▸ **TASK TO CARRY OUT**
Where a line below holds the string "help", copy that line.
--- STUDY MATERIAL ---
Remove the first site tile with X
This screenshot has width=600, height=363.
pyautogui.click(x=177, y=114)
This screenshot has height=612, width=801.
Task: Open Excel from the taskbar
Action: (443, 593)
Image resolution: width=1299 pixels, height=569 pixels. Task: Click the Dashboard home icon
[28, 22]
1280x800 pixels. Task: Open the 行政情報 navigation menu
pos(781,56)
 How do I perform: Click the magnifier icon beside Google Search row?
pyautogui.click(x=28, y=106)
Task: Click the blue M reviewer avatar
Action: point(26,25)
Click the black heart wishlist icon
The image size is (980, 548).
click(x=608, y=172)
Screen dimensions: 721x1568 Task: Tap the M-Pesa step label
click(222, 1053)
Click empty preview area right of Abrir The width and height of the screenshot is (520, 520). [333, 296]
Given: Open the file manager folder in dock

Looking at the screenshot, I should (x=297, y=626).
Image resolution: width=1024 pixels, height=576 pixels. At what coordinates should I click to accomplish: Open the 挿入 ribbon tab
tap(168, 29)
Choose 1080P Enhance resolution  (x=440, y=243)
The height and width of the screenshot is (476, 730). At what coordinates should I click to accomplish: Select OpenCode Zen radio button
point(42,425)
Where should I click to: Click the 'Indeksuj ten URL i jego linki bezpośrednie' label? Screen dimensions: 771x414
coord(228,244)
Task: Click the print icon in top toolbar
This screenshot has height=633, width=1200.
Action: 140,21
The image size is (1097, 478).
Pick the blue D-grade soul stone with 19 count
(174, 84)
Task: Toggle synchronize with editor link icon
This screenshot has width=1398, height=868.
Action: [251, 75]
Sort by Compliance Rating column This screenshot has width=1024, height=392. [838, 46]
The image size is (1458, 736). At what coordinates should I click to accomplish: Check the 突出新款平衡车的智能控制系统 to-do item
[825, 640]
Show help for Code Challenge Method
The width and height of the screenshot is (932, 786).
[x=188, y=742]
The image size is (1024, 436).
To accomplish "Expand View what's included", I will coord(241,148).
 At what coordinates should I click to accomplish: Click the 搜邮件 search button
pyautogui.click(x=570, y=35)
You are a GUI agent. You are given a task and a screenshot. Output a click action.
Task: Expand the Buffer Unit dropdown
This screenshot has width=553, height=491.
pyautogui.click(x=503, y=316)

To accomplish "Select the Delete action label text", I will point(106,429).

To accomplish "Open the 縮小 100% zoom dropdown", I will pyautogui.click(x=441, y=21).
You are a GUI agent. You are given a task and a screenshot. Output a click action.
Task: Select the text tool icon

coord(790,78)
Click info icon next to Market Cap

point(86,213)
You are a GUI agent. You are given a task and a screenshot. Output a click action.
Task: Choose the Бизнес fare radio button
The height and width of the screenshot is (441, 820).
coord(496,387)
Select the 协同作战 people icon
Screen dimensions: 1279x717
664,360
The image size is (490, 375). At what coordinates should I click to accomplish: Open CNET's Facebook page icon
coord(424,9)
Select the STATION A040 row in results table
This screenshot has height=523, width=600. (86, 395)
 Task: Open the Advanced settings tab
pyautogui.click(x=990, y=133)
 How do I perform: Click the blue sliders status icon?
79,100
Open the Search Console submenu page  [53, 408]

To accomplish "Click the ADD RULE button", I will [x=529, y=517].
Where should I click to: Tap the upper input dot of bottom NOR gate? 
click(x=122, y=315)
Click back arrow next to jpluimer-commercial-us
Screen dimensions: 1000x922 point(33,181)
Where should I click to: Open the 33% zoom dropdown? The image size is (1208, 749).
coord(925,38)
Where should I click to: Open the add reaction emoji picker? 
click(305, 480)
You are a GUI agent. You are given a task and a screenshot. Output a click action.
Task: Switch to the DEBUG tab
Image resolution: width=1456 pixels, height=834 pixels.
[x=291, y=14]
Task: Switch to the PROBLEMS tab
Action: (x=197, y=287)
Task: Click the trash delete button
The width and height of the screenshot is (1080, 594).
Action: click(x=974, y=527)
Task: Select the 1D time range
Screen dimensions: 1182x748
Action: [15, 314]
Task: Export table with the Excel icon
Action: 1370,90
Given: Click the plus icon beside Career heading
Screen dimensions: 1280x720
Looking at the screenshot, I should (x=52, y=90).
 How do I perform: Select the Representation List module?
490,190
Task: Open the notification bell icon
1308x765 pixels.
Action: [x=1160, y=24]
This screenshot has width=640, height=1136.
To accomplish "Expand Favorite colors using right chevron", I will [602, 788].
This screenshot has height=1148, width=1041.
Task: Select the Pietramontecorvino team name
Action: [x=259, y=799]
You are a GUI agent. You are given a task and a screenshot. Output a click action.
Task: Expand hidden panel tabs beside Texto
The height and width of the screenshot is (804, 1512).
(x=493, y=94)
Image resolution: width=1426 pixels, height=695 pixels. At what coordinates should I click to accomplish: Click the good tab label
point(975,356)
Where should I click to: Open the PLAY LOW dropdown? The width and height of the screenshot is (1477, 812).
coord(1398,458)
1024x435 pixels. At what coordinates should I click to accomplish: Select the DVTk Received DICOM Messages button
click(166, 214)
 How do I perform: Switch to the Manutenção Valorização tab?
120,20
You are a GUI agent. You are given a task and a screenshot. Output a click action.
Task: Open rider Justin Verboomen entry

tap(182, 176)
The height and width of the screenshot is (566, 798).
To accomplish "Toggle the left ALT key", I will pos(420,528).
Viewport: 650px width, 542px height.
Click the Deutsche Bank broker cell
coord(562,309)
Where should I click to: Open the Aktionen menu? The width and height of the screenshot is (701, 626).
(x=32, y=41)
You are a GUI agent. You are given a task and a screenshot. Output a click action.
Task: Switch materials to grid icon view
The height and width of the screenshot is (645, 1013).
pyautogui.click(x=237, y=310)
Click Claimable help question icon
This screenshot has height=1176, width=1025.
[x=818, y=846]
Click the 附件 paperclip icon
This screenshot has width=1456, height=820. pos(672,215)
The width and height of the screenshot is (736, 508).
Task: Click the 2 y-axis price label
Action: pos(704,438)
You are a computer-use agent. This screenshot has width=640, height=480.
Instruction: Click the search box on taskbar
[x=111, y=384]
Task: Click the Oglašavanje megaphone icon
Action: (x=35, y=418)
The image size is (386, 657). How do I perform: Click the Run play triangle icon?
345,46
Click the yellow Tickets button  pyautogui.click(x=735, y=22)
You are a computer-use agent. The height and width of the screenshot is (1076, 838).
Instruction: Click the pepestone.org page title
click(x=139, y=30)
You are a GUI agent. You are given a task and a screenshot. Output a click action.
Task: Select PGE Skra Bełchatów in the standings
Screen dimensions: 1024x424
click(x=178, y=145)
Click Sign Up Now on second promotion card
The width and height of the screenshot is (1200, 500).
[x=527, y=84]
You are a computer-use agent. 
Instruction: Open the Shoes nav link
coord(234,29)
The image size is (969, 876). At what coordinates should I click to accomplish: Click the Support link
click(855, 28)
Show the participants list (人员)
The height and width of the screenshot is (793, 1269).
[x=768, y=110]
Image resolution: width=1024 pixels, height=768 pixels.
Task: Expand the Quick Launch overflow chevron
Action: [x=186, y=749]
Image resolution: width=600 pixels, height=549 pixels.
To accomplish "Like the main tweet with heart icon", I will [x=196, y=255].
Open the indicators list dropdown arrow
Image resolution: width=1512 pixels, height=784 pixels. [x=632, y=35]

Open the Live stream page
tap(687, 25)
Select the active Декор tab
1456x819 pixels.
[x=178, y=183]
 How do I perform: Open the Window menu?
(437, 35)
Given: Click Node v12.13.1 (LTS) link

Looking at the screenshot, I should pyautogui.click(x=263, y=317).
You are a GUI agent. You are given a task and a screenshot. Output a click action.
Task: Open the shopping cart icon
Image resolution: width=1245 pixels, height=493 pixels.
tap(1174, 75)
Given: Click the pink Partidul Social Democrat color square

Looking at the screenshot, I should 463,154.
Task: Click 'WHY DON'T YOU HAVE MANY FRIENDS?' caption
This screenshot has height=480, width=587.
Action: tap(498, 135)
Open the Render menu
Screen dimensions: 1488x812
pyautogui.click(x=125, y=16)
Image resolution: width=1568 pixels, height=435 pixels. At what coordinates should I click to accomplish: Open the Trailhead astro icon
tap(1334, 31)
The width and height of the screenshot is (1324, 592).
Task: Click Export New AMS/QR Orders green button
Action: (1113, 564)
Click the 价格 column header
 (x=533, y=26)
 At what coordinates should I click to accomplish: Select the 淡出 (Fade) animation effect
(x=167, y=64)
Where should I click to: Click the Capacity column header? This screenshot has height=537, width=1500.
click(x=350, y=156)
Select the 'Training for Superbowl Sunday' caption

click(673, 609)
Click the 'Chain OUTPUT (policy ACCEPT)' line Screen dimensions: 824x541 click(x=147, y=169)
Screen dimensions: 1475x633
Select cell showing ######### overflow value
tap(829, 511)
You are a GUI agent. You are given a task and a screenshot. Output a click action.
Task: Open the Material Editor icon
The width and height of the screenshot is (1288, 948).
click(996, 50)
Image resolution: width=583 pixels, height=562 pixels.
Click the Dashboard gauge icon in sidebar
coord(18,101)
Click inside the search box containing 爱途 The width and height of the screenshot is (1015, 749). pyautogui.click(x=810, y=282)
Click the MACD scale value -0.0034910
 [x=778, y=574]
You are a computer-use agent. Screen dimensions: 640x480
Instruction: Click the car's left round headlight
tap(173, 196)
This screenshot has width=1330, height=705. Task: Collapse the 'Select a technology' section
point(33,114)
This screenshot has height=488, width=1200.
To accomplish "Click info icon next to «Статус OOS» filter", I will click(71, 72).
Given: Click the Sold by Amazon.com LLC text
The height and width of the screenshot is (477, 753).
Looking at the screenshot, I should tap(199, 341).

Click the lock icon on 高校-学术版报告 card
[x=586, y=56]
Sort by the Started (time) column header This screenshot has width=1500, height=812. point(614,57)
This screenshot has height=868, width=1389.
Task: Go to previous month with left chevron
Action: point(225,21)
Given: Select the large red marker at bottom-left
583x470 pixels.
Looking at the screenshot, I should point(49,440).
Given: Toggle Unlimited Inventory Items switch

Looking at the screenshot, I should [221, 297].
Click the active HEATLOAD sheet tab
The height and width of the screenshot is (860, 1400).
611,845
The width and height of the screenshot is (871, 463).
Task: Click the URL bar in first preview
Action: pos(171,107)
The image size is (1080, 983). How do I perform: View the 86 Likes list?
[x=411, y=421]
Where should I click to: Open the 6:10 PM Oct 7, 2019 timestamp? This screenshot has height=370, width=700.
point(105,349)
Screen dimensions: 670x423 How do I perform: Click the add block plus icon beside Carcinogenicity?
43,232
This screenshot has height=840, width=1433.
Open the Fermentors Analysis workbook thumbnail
---
▸ **TASK RESULT**
Show help for Code Challenge Method
Click Claimable help question icon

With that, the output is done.